J’ai eu la chance de vivre une enfance heureuse dans un quartier tranquille de Wattrelos : le sapin-vert. J’habitais une rue paisible : la rue Marcel Van Eslander. Des maisons alignées avec au bout une épicerie tenue par M. Verkees vêtu de son immuable blouse grise et son crayon derrière l’oreille. Mon paternel m’envoyait régulièrement y chercher sa bouteille de Gévéor, celle avec une petit bouchon en plastique coloré en forme de chapeau. Je pouvais garder la monnaie de la consigne pour acheter un malabar à 10 centimes. Notre maison avait un grand jardin qui donnait sur une barre d’immeubles de trois étages qu’on appelait « le talus » parce qu’elle était construite sur une butte.

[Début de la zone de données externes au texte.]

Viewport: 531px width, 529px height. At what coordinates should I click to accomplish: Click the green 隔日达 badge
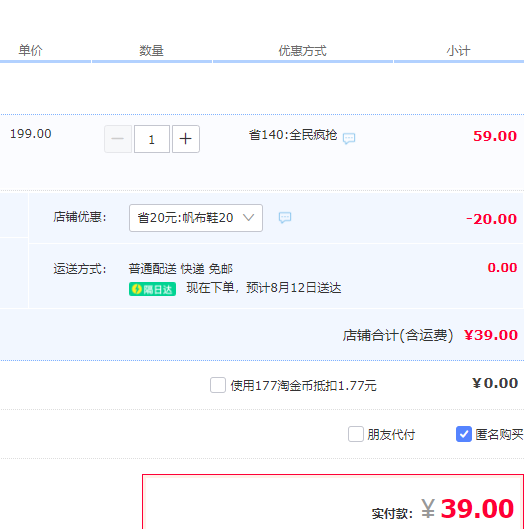click(152, 289)
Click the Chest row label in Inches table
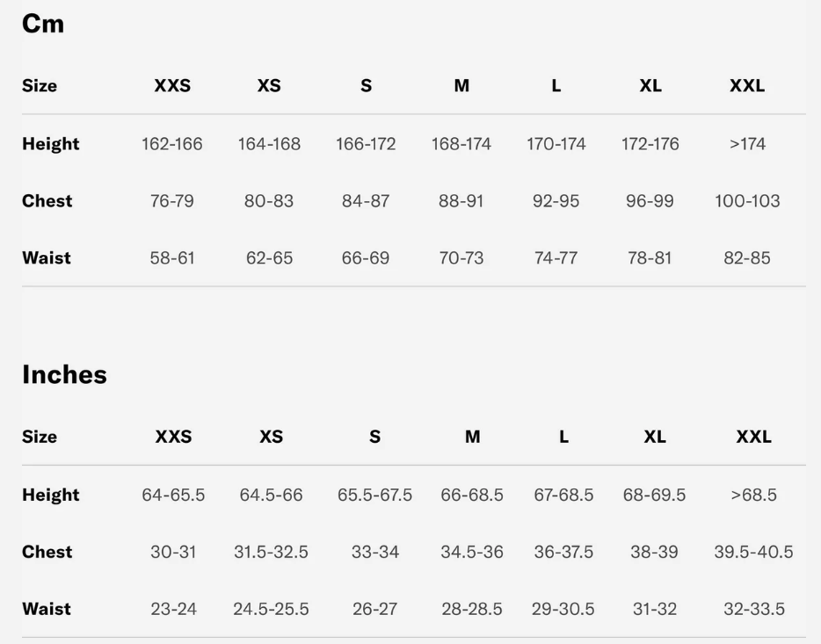Image resolution: width=821 pixels, height=644 pixels. tap(47, 552)
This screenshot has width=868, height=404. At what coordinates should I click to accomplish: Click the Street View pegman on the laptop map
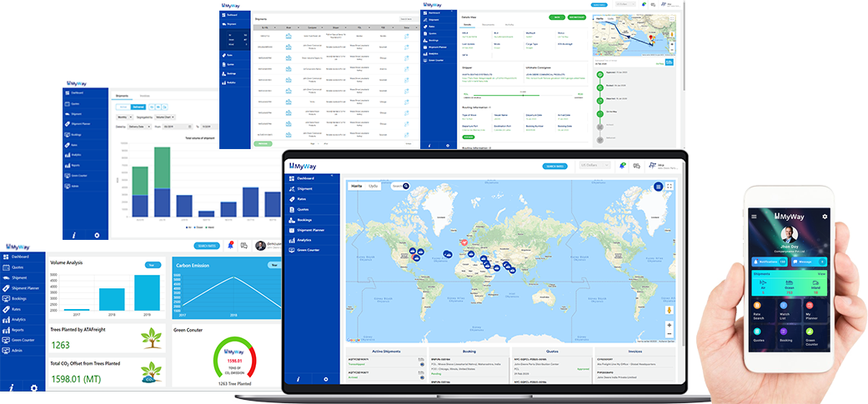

Beaucoup de familles étaient logées là et quand on demandait aux copains ce que faisaient leurs pères, la grande majorité d’entre eux répondait : « il travaille à la Lainière ». Il y avait du boulot pour tout le monde à l’époque, ça évitait aux gens de faire trop de conneries. Derrière cette longue barre d’appartements se trouvait un square et autour de ce square d’autres immeubles ainsi que la haute tour du tilleul qui surplombait l’ensemble. Le square c’était notre territoire à nous, les mômes. Deux bacs à sables remplis de sable bizarre faisant plus penser à une litière pour chat, les crottes en cadeau ! Deux balançoires tape-cul qu’on aimait bien utiliser avec une copine car lorsqu’elle était en l’air, on lui voyait la culotte. Comme on était plus lourd, on la laissait en l’air hurler et agiter ses gambettes puis on pouvait se marrer en sautant vite fait de la balançoire, elle retombait à toute vitesse sur le sol et se faisait mal aux fesses ! Un cage à poule trônait au milieu de cette « aire de jeux » décorée d’un tas de petits cochons pendus. Là aussi, on aimait bien quand la petite copine faisait ça, jambes accrochées, tête en bas, c’était spectacle de mate assuré avec vue sur le coton Petit-Bateau ! Par-ci, par-là des bancs pour les buts du foot, un terrain avec des panneaux de baskets, des tas d’endroits avec des buissons pour se planquer… Bref ce square c’était le pied !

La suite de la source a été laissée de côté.